Customer Rating:      Summary: Slow movie with a perfect ending. Comment: The last scene of "The Dead" includes a voice over by Donal McCann and just may be one of the most beautiful scenes I've ever seen. In retrospect it was the perfect way for John Huston to finish his long career. But before this scene, I found the movie challenging to sit through. The acting was superb but much like Huston's "Under the Volcano", the story seemed to meander along at a slow pace and and I lost my interest, hoping something would happen soon. My patience was rewarded in the last scene, but I think the movie would have been better as a short feature film (featurette) of perhaps 45 minutes. As it is, I can't give it more than 3 stars, but I'm still glad I saw it, and it should be on DVD.

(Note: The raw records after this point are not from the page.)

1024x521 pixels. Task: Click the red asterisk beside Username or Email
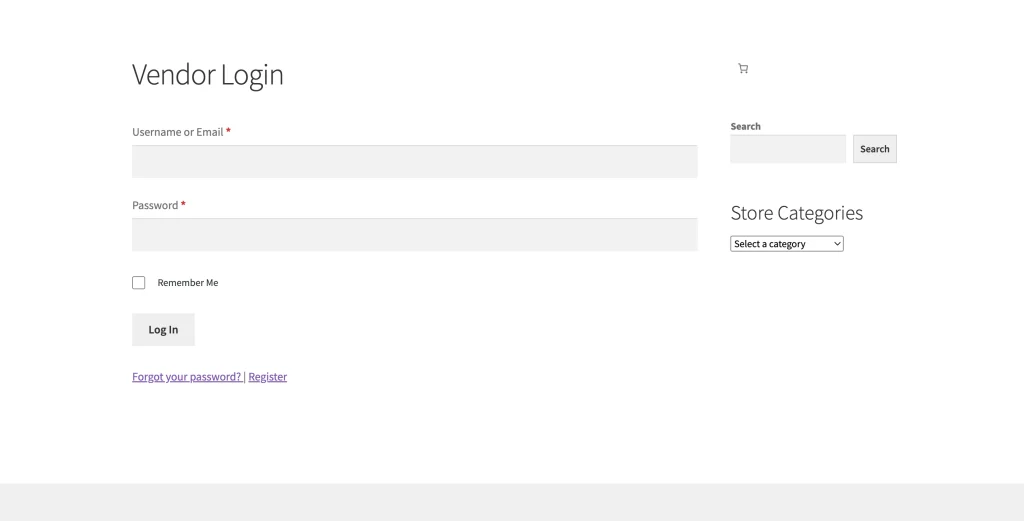click(x=228, y=131)
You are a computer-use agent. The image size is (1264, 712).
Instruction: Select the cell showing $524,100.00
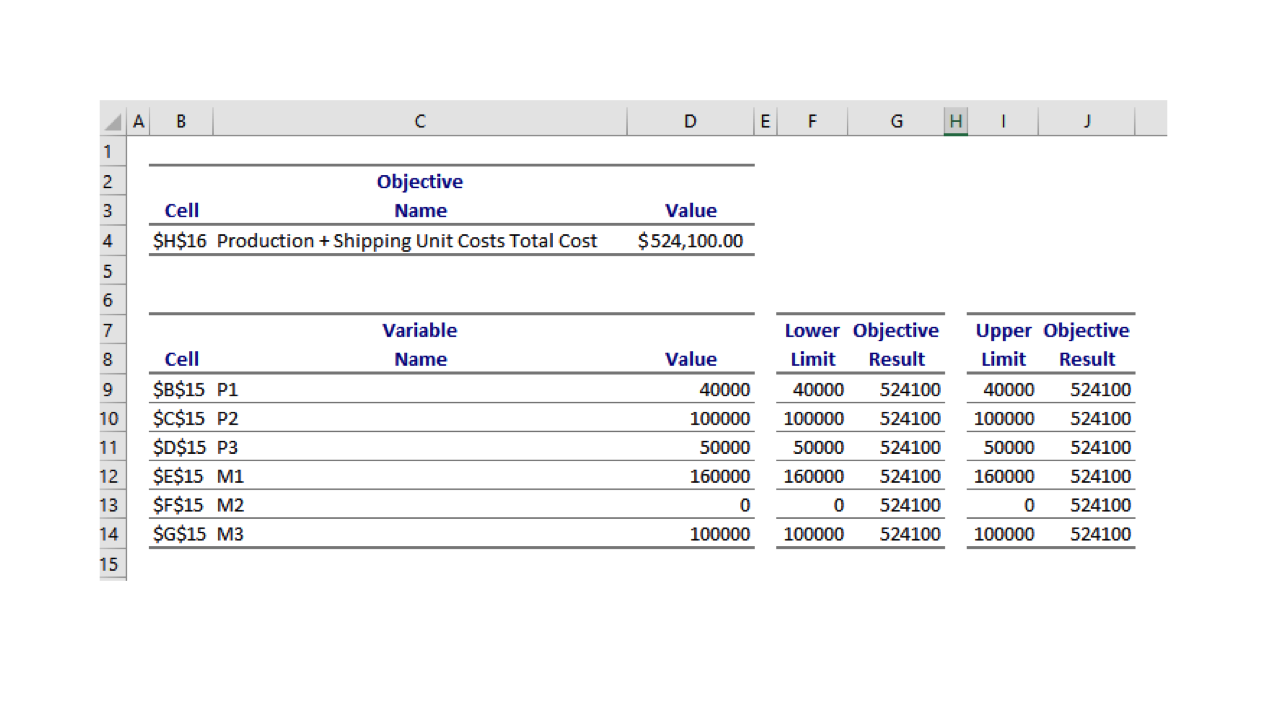pos(690,240)
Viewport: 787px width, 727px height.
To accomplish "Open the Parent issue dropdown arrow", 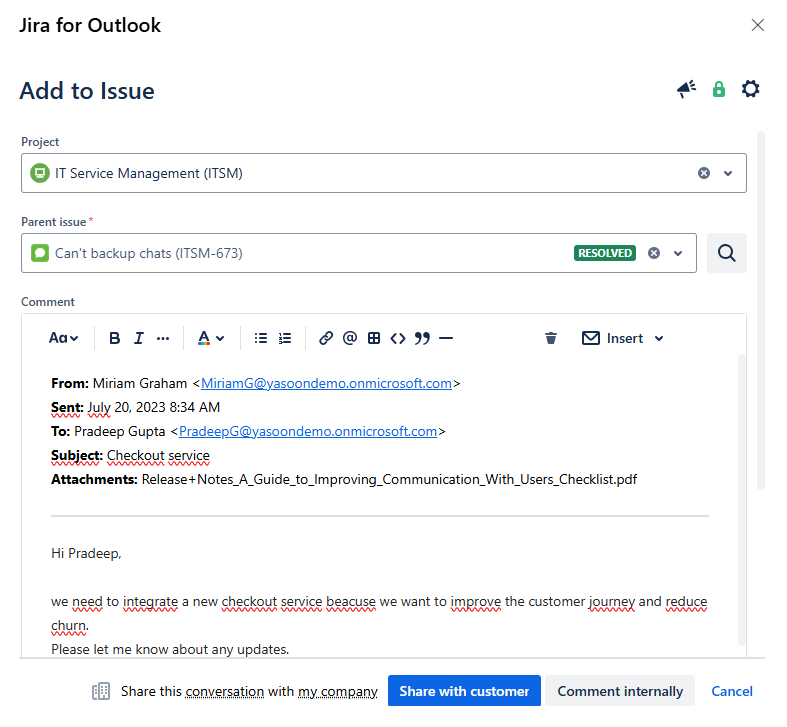I will click(678, 253).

Update: the movie is available on a PAL region 2 DVD in the UK. It's for sale at amazon.co.uk
Customer Rating:      Summary: Achingly faithful to the great short story Comment: It's a great sadness this movie has not been converted into a readily available DVD. It turned me on to the James Joyce short story of the same name and now both live in my mind, frequently inspiring me to dwell on how the shared memories of our lifetimes make up who we are, both as individuals and a community. If you are at all introspective about your life, I am almost certain you will love this film. If you have seen it, maybe it belongs in your personal collection. It is the ONLY ONE in mine.
Customer Rating:      Summary: Richer with each viewing Comment: I saw this this first time at the movies 20 years ago on a magical evening when snow was swirling as I left the theater. I had loved the short story and thought the film was a good adaptation. Since then I have seen it three or four more times on video and each time I find that the movie speaks to me more eloquently. Last time I saw it was two years ago and I have to admit I started crying after about ten minutes and wound up sobbing for the last fifteen or so. If there's perfection in filmmaking, this is it. John Houston somehow managed to make a film that improves on the finest short story in the English language. Where is the DVD????
Customer Rating:      Summary: A great adaptation of James Joyce's short story Comment: Considered by most critics as John Huston's last masterpiece, I think it's very good, but not deserving that high rank. First of all one has to read the original story, because of the lack of action everything is very subtle, everything happens as an undercurrent. One hints only at things for they exist no longer except in the minds of the people gathered here. Besides, those things belong in the past. They are memories, lost loves, lost youths and fond memories all. Dublin lives in the past, among the dead. All Dublin except for Gabriel (the alter ego of Joyce himself), who wants out of this Irish cemetery, even to the risk of being labeled a Brit. What's Galway compared to the continent? But his emigrating will have more than social repercussions. He has to consider his wife, who also belongs in the world of the past through the remembrance of her young lover, of long ago.
Luckily for Joyce, his wife (when they left Ireland they were still unmarried) wasn't like that. He had his Nora with him, and they were of the same thinking. But that was unusual in those times, breaking away with traditions and conventions.
There's a lot to learn from these kind of films. We in Spain can relate also, in this time when regional clans and their nazionalism pulls us apart for the sake of their mythical past and local heroes, and poisons us politically filling us with hatred towards one another, what is best to do? To search for ghosts of the past and live quixotically, or to break away from the political-correct oppression of social-nazionalism and emigrate to... where? Don't give in to what people say is the truth. Find out for yourself.
By the way, I figured out why I couldn't like the film as much as i wanted to (after watching it for the third time): I don't like very much the way Angelica Huston plays Gabriel's wife. It's just not convincing at all. Everybody else is wonderful, though.